▸ WHAT TO WORK ON
Look below for the line that has "Task: Open the Диплом tab"; output exactly from it through the line that has "Click the Refine", and leave the pictures out.

▸ SOURCE RECORDS

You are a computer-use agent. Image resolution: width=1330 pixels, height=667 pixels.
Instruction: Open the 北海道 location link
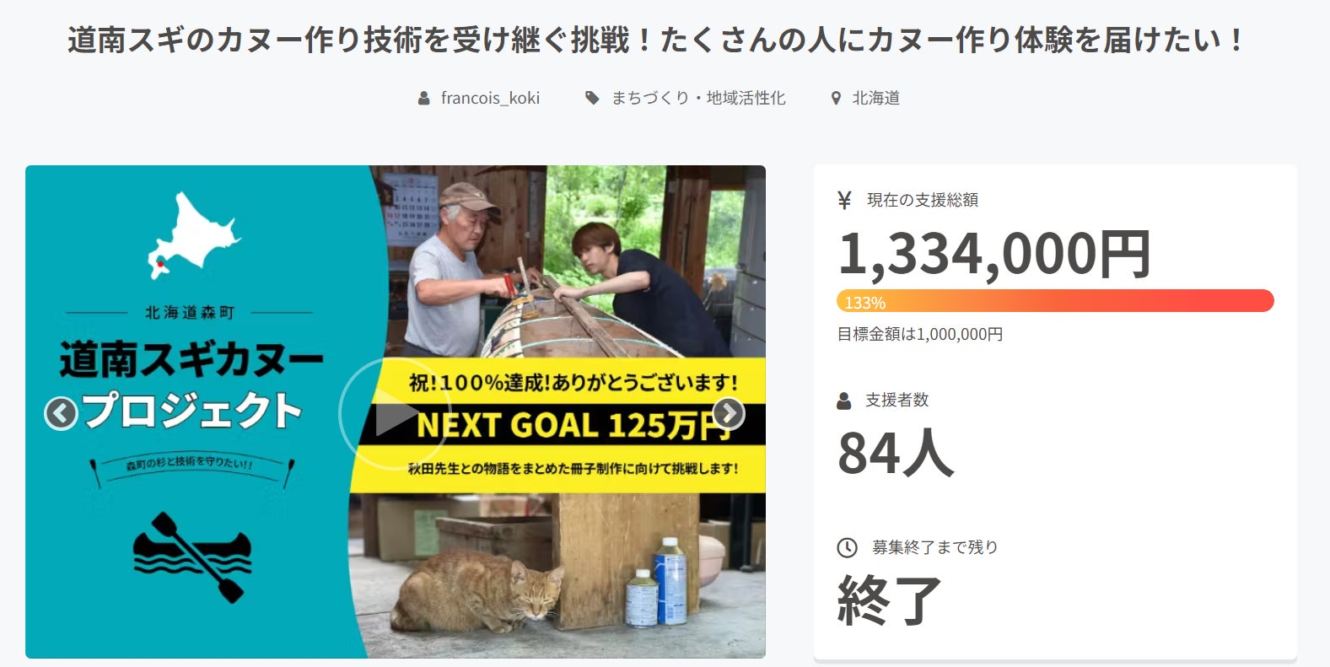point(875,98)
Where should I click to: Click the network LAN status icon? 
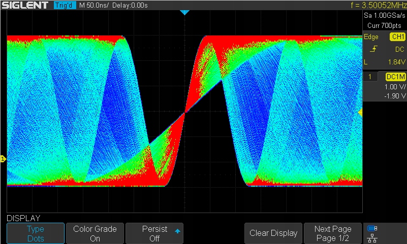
...
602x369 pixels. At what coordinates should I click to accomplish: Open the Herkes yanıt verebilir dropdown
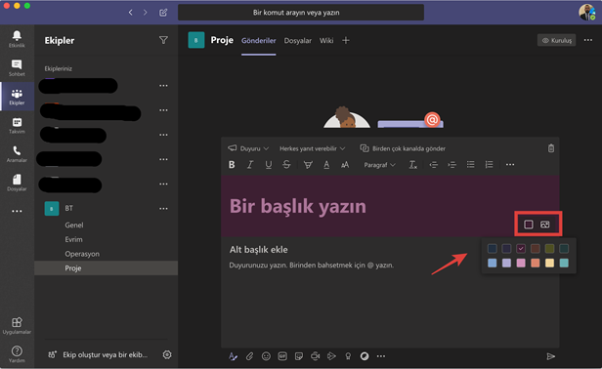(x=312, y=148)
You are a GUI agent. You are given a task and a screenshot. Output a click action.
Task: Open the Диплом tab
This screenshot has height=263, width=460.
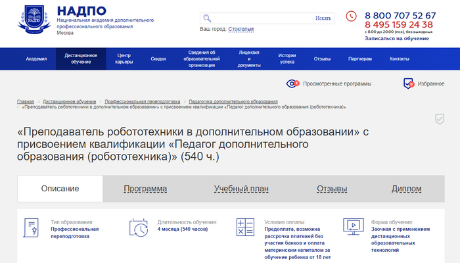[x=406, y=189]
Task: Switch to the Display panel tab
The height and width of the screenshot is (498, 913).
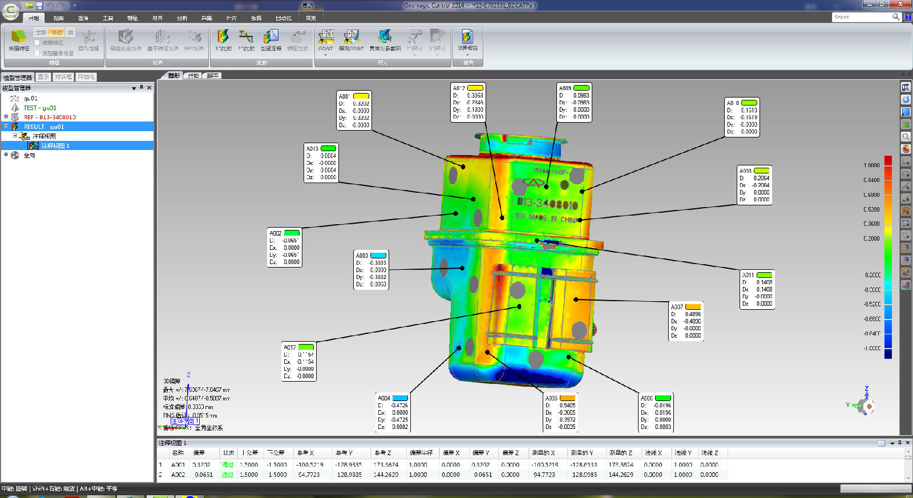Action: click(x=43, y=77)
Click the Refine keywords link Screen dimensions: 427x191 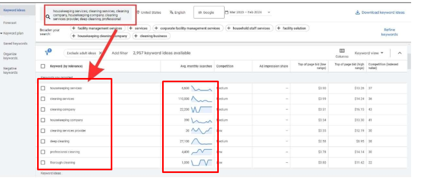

▸ RESULT BELOW
Task: Open the Диплом tab
This screenshot has height=263, width=460.
[x=406, y=189]
Task: Switch to the Display panel tab
The height and width of the screenshot is (498, 913).
Action: click(x=43, y=77)
Click the Refine keywords link Screen dimensions: 427x191 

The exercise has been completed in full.